Tahiti, le 11 mai 2026 - La saga judiciaire entre ManaGaz et Gaz de Tahiti s’est poursuivie ce lundi devant le tribunal de commerce. Pour rappel, l’entreprise historique de la famille Siu, Gaz de Tahiti, avait déposé un recours pour “concurrence déloyale” contre les sociétés Mana Ito et ManaGaz, dirigées par Richel et Albert Moux. Une première audience était prévue le 29 août, renvoyée en octobre dernier. Ce lundi, place aux plaidoiries des deux sociétés.
Depuis l’arrivée de ManaGaz sur le marché du gaz en octobre 2024, Gaz de Tahiti estime subir une offensive commerciale agressive destinée à évincer l’entreprise historique du marché polynésien. Gaz de Tahiti dénonce une concurrence déloyale caractérisée par “le dénigrement, les prix anormalement bas et la publicité comparative mensongère” de son concurrent
Lors de l’audience qui s’est tenue ce lundi devant le tribunal du commerce, le point central du dossier a été la bataille des prix pratiqués. Gaz de Tahiti accuse son concurrent de vendre à des prix “abusivement bas”. L’entreprise affirme que ManaGaz bénéficie de la puissance financière du groupe Moux. Selon elle, cette capacité financière permettrait à ManaGaz de casser les prix temporairement. Me Pierre-Olivier Lambert, avocat parisien de Gaz de Tahiti, a souligné devant le tribunal qu’avec l’arrivée de la concurrence, le chiffre d’affaires de Gaz de Tahiti aurait baissé.

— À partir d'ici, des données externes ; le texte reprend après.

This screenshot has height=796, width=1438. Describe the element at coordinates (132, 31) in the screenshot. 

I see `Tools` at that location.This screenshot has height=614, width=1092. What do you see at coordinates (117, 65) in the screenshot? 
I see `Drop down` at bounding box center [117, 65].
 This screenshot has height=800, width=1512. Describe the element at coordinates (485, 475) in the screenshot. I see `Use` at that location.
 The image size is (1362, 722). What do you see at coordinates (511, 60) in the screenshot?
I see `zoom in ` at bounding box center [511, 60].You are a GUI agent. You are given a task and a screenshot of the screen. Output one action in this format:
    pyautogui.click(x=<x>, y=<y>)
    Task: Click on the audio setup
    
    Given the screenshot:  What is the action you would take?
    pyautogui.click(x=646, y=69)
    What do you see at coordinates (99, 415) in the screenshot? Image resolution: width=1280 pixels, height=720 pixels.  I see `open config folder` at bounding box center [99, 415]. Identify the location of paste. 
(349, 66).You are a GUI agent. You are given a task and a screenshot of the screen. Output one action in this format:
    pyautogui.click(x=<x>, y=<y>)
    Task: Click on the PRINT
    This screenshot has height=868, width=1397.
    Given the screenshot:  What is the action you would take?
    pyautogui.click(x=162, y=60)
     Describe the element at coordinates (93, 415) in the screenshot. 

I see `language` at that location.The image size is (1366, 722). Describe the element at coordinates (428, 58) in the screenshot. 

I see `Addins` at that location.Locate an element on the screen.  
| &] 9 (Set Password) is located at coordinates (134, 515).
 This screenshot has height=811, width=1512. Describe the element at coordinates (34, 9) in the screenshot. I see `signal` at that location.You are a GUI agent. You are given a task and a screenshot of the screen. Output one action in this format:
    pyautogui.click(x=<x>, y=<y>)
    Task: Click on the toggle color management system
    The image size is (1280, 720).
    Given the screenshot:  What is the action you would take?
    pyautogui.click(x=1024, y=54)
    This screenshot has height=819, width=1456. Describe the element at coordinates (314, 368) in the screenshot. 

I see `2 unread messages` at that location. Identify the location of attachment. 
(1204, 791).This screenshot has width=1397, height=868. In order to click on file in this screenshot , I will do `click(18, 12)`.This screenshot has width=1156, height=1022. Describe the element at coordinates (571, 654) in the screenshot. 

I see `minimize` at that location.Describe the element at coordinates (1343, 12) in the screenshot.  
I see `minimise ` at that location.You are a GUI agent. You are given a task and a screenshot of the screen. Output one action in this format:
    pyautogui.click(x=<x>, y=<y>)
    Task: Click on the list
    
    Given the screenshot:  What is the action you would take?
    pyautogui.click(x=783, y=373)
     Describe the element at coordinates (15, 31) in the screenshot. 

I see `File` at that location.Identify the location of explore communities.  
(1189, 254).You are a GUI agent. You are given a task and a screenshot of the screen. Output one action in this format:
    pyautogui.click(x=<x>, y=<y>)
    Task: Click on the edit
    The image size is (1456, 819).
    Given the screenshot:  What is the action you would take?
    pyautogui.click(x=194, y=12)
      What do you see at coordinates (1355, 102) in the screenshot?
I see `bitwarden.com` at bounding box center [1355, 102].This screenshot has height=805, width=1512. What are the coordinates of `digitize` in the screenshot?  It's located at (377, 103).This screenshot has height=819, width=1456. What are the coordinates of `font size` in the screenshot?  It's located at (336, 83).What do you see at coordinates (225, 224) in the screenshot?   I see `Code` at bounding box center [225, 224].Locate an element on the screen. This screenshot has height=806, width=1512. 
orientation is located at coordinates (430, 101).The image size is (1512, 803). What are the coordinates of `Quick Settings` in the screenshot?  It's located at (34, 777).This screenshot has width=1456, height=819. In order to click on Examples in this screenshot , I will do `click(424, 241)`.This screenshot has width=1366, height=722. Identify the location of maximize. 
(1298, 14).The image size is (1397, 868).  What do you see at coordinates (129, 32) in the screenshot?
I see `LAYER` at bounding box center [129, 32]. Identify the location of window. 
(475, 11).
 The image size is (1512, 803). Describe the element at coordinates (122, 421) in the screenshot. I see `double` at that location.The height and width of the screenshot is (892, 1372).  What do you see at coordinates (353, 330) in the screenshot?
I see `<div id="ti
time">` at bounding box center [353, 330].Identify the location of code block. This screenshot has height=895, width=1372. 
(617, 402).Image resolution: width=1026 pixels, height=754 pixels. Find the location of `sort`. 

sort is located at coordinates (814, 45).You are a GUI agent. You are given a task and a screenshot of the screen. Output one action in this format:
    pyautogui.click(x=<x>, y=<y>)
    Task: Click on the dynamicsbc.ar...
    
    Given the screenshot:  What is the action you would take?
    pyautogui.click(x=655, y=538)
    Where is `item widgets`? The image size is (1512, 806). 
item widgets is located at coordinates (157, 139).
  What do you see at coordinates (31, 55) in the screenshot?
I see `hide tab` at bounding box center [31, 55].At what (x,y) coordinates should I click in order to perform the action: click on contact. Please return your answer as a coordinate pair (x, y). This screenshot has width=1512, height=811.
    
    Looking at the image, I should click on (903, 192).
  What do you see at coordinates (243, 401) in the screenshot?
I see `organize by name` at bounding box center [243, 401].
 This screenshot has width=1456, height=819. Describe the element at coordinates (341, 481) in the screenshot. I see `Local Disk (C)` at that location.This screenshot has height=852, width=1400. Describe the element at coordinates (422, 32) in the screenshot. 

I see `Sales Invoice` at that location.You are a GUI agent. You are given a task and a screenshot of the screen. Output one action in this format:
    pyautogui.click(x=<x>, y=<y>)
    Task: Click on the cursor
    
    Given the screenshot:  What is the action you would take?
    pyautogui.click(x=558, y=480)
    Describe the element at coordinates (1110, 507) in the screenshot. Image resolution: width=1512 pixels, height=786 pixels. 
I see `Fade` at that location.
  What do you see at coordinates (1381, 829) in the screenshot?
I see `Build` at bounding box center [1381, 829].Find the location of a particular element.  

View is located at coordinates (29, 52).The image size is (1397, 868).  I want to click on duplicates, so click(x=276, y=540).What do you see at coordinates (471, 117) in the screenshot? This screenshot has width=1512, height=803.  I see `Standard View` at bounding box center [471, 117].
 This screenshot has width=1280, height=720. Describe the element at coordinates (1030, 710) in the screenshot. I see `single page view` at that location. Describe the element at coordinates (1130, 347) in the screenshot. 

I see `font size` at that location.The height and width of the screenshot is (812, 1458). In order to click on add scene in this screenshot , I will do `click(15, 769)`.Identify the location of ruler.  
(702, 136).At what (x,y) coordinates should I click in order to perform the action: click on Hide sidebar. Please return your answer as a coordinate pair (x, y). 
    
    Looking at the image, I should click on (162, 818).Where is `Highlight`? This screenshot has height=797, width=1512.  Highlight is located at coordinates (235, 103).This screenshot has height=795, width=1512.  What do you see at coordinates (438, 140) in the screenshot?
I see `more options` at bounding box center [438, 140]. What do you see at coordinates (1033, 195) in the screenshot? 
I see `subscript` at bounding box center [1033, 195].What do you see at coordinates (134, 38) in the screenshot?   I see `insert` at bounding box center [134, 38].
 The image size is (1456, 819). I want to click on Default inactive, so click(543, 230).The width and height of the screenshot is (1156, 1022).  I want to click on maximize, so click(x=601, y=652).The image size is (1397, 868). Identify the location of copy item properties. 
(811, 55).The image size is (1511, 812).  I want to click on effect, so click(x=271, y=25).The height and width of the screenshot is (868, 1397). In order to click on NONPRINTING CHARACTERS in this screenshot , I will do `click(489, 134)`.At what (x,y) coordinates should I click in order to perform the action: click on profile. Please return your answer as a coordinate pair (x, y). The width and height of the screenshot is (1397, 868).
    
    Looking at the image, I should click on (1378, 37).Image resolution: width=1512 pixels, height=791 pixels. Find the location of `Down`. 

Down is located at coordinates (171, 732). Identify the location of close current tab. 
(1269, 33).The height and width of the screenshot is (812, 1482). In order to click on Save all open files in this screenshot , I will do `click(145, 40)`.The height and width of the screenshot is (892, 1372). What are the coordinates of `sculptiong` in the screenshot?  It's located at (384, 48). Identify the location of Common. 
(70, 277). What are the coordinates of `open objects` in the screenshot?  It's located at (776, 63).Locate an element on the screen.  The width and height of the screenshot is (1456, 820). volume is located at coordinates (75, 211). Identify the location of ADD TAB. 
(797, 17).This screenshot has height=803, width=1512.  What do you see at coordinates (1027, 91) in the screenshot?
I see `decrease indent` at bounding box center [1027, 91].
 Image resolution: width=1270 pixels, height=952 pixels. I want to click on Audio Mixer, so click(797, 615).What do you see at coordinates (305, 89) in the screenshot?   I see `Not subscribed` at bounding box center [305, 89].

Entre 2023 et 2025, Gaz de Tahiti estime avoir perdu près de 282 millions de francs de bénéfices.
Gaz de Tahiti affirme que la stratégie de ManaGaz menace directement l’emploi ainsi que l’expertise technique locale liée à la maintenance et à la distribution du gaz. Des accusations rejetées par les deux avocats de la défense de ManaGaz, Me Thibaud Millet et Me Angélique Herbez Fontaine : “On est en train de faire un procès à quelqu’un parce qu’il ne vend pas assez cher.” Ces derniers ont estimé que les pertes évoquées sont les conséquences normales de l’ouverture du marché. Pour eux, cela révèlerait surtout une dépendance à des marges importantes et non des pratiques illicites de prix prédateurs. “On ne peut pas non plus reprocher à ManaGaz de désorganiser Gaz de Tahiti après l’embauche de deux salariés de chez Gaz de Tahiti sur 40. Au dossier, on a aucune volonté de ManaGaz de récupérer un salarié. C’est le libre jeu de la concurrence dans ce cas.”
“Ce n’est pas le libre jeu de la concurrence”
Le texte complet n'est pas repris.